In today`s Buzz Session we were lucky to catch up with Brian Solis Author of the acclaimed new book on social media and business, Engage!, Brian Solis is Principal of FutureWorks, an award-winning New Media marketing and branding agency in Silicon Valley and the Chief Web Analyst at PeopleBrowsr. Solis is globally recognized as one of the most prominent thought leaders and published authors in new media. A digital analyst, sociologist, and futurist, Solis has influenced the effects of emerging media on the convergence of marketing, communications, and publishing.
1. First off what is the best part of your job and why do you do what you do?
My job…well let’s just say that I have several jobs at the moment. While I have run a new media marketing, branding and strategy firm for the past 12 years, I’m also an author, speaker, student and educator. We live in transformative times and I dedicate my personal and professional time to learning, interpreting, and sharing – understanding what’s unfolding and deciphering it in ways that allow others to embrace change and in turn help lead the way. I am inspired by the ability to have an impact and to also help others make sense out the interesting times.
2. You run a company called Future Works and also manage your own personal blog and brand BrianSolis.com – how do these two entities connect and what is your role in each of them?
My research and writing is published mostly at BrianSolis.com as well as in my books. I apply this insight at FutureWorks to benefit the brands we work with. I then share my real world experiences back in my writing and research to help others learn through both theory and practice.
3. Around the business and PR world you’re known as a thought leader, how did you get yourself into that category and what do you think was the biggest factor(s) in getting this recognition?
I’m often asked what it takes to be a thought leader and the only answer I can muster is that it starts with being a thought leader. Now, with that said, I don’t view myself as a thought leader, but I do challenge the system and the status quo to try things in ways that seem to align with behaviour and technology.

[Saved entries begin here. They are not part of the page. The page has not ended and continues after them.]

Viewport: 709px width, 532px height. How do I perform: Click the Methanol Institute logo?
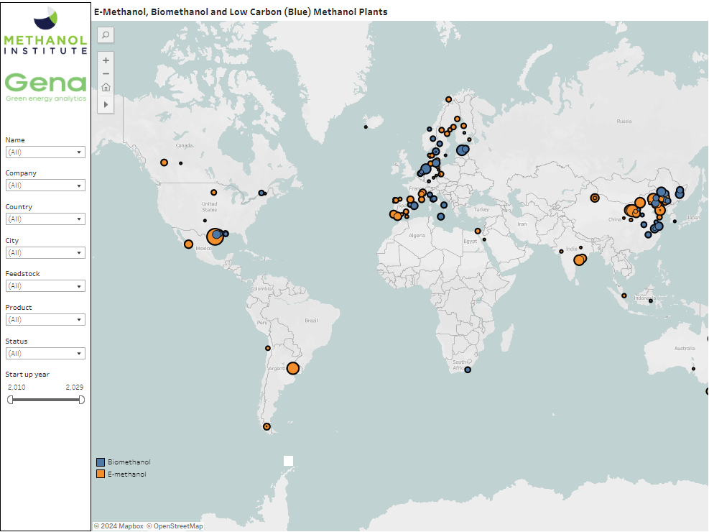click(x=46, y=31)
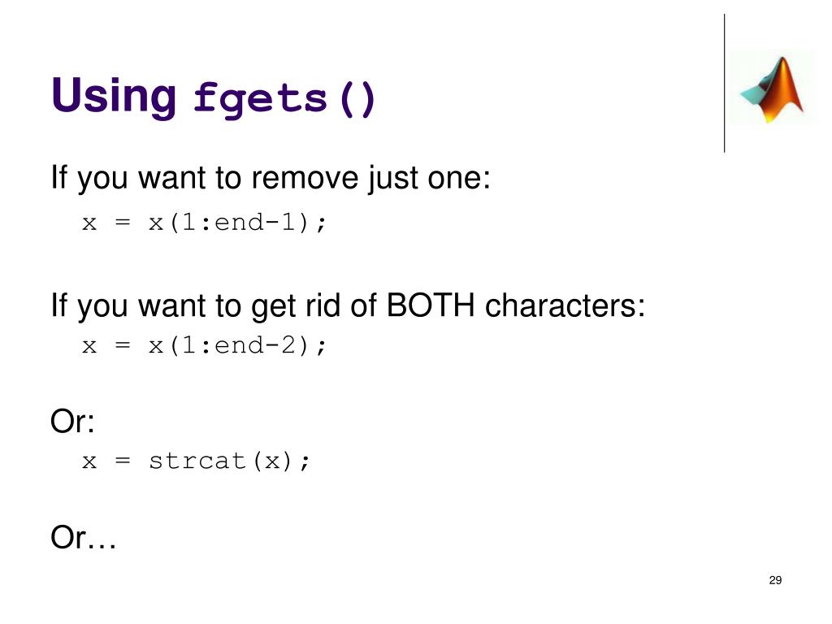
Task: Click the final "Or…" text
Action: [84, 537]
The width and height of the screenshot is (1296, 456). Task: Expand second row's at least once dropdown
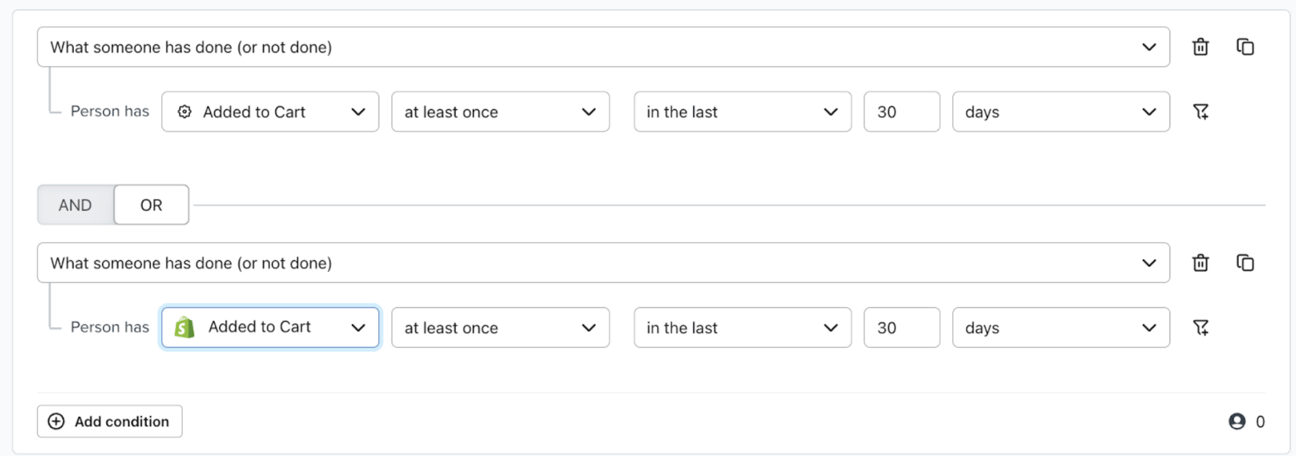point(500,327)
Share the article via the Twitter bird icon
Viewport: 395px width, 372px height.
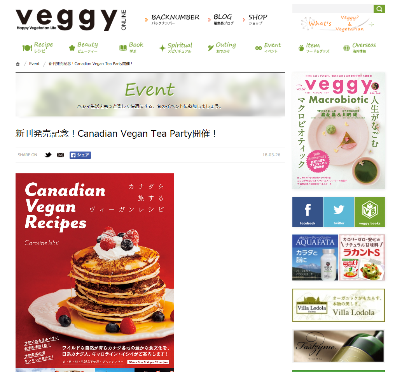pos(48,155)
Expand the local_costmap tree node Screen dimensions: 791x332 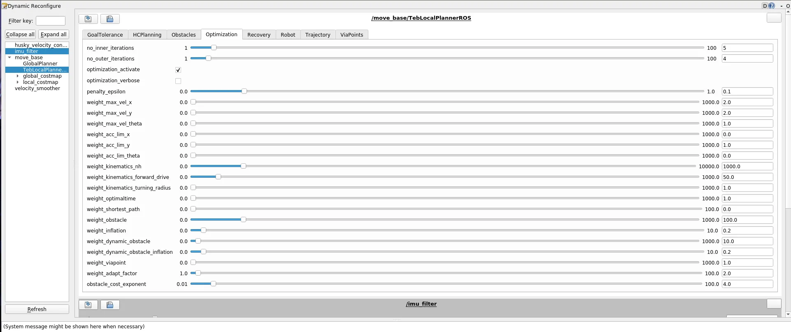coord(17,82)
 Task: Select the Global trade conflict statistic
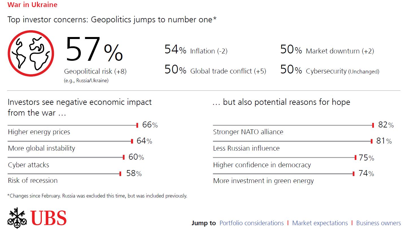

I noticed in the 90s that discussion groups, forums, and message boards, represented channels where brands could connect directly with consumers. But as marketers or communications professionals, were ill equipped to truly engage. It took a different approach. That approach would eventually require a supporting set new of alternative methodologies and systems. Over the years, I’ve shared my observations and vision and continued to do so relentlessly. As more “experts” hit the mainstream with the socialization of media, I was inspired to increase the volume and reach of my work in order to have a greater effect. It’s an overnight success 15 years in the making.
4. Here at our blog we recently talked about how publishing books as a consultant can really help with your career. Can you speak a bit on that and give any tips on how consultants can get started in the publishing world?
When I worked on my first two books with Geoff Livingston and Deirdre Breakenridge, I was often asked by my peers, peers who I might say are leaders in the new media industry, why I would write a book when blogging was obviously the future of publishing. My response was that a book wasn’t about just reaching who we already inspire, but those who don’t yet know we can help. Books provide a sense of tangible legitimacy and for many, they are the culmination of expertise and personal branding that speak for you in the physical world. The book is your sales and marketing team. They help people embrace your message and your experience and transform them into consumers of other media your produce as well as customers of the services you offer. Publishing is more important than ever before and with the advent of e-readers, your message can reach broader audiences.
However, everything begins with crafting a message and packaging it for the people you’re trying to reach and help. The irony of publishing today is that publishers want to see individuals develop personal brands online AND in the real world so their book has the potential to connect with a built-in audience.